Ashley must have noticed the look on my face and turned to look and see what I was looking at. The next half hour or so would take a really long time for me to describe in detail here. But in summary, the child died in front of my eyes. For medical, cultural, circumstantial and practical reasons, I made the decision not to do CPR. Have you ever made such a decision? What do you think of me for making such a decision? I could try to defend myself, but when I’ve tried to do that in the last couple of weeks all of the words come out wrong and so I just need to leave it at that.
This is the first time in my life as a nurse that I’ve been the ONLY ONE…the only medically trained person in the vicinity…but my experience and my knowledge of the situation led me to the decision not to do CPR and that had an impact on my heart. I felt okay with my decision in the moment, I had a peculiar peace as I walked away, but a few hours later I began to doubt my judgement, I began to doubt and question everything. Sarah and Ashley and I had made plans earlier in the afternoon to play a rousing game of Nertz after dinner but I was no longer in the mood.
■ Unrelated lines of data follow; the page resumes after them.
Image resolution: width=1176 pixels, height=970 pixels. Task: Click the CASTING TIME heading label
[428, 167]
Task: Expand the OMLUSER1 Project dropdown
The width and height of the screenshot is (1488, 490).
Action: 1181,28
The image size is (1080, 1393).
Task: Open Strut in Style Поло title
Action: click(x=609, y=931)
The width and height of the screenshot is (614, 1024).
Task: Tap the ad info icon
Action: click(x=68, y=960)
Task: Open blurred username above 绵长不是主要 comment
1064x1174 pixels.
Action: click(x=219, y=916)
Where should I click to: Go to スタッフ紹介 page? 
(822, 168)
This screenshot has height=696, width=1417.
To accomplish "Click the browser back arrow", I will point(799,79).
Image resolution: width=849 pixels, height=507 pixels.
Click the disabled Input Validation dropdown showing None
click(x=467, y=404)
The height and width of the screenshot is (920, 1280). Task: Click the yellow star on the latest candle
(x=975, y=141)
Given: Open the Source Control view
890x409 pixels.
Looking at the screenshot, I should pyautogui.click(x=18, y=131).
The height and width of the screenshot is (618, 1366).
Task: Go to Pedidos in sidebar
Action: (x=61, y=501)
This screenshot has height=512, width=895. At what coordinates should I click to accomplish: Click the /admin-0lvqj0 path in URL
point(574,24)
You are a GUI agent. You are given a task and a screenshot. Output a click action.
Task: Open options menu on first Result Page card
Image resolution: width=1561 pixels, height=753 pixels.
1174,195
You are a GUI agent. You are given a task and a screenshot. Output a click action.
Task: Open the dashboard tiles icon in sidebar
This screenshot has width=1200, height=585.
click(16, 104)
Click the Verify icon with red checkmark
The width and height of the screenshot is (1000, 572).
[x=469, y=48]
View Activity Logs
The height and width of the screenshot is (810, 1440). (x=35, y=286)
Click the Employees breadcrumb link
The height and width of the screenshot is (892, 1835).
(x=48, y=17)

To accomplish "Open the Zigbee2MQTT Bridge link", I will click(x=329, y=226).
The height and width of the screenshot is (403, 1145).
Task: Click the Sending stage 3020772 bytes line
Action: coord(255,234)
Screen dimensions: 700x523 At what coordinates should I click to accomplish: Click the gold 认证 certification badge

After debriefing some with my mom the next night, and with Jennifer the other night after pizza, I can say that I still stand by my decision with their encouragement. It’s with much trepidation that I write of this, because my biggest fear is what other people will think. But the truth is that This Is My Father’s World, and His shield is my defense. But the purpose of this blog is to communicate what life here is like, to communicate to you what my experiences here look, sound, smell, and feel like…and this one is no different. It’s an experience unique to our life, to my life here, and it has taught me more of who God is, and who I am. But the truth is also that a family somewhere has been mourning the loss of a son, whose chest heaved for the last time as I held his hand and watched.
2 comments:
Hi Heidi,
I think you are very brave to share this experience with all of us who read your blog. May your honesty deepen our honesty. I pray that your suffering will be lifted from your heart. Judy in HMB
Thanks for sharing, dear one. I pray that you will continue to have peace about your decision.